▸ Task goal
In the records below, find the line containing "Open calendar icon for start date 09.11.2022" and print it and every line after it exactly, through the end. Skip pictures.
#### Excerpted data
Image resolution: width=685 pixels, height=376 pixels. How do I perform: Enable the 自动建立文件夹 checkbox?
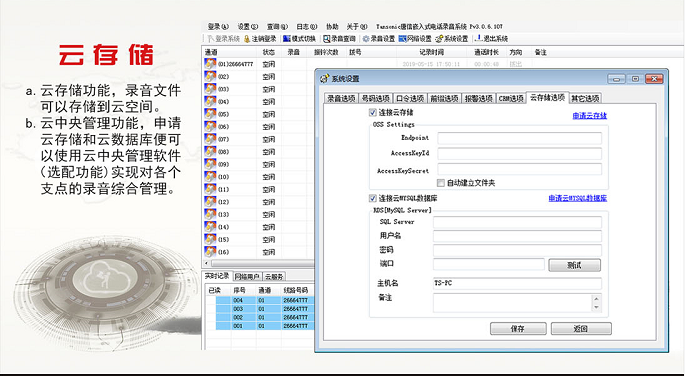(x=441, y=183)
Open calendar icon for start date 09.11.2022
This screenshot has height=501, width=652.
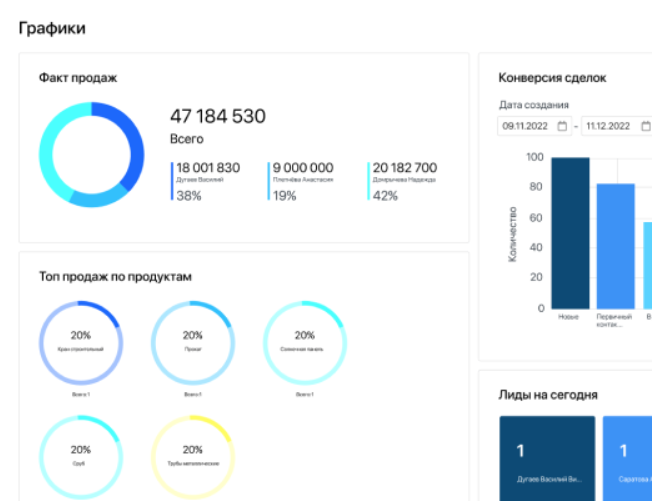(x=562, y=126)
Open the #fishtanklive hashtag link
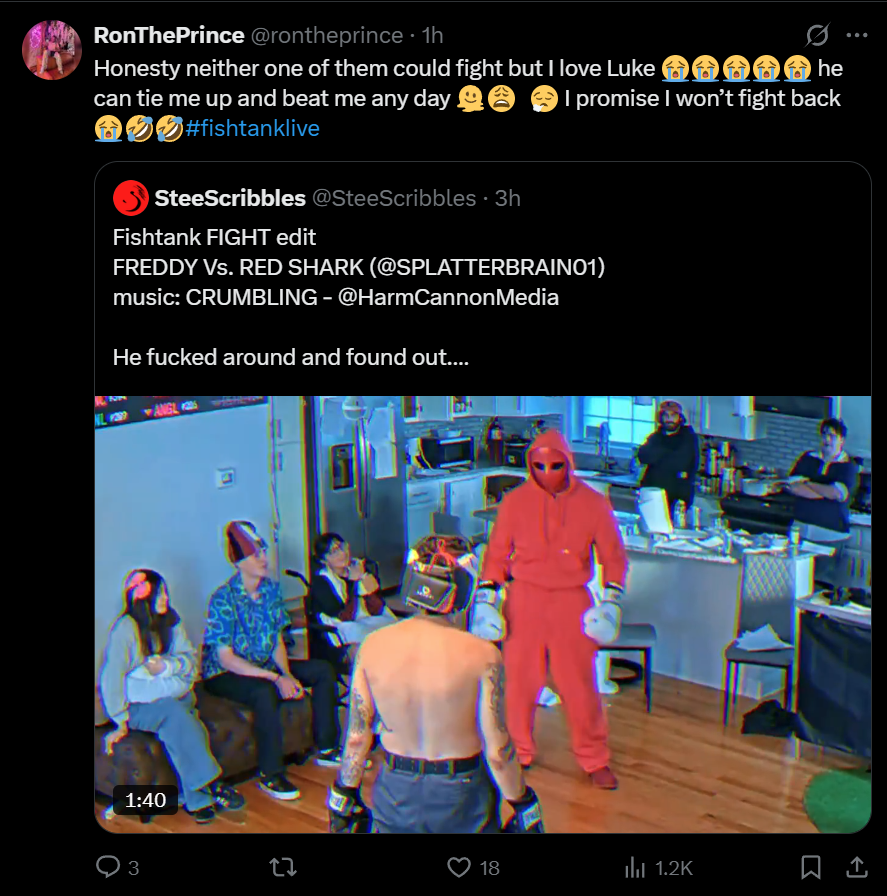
########
▸ Result for this task
Open calendar icon for start date 09.11.2022
This screenshot has height=501, width=652.
(x=562, y=126)
Open the #fishtanklive hashtag link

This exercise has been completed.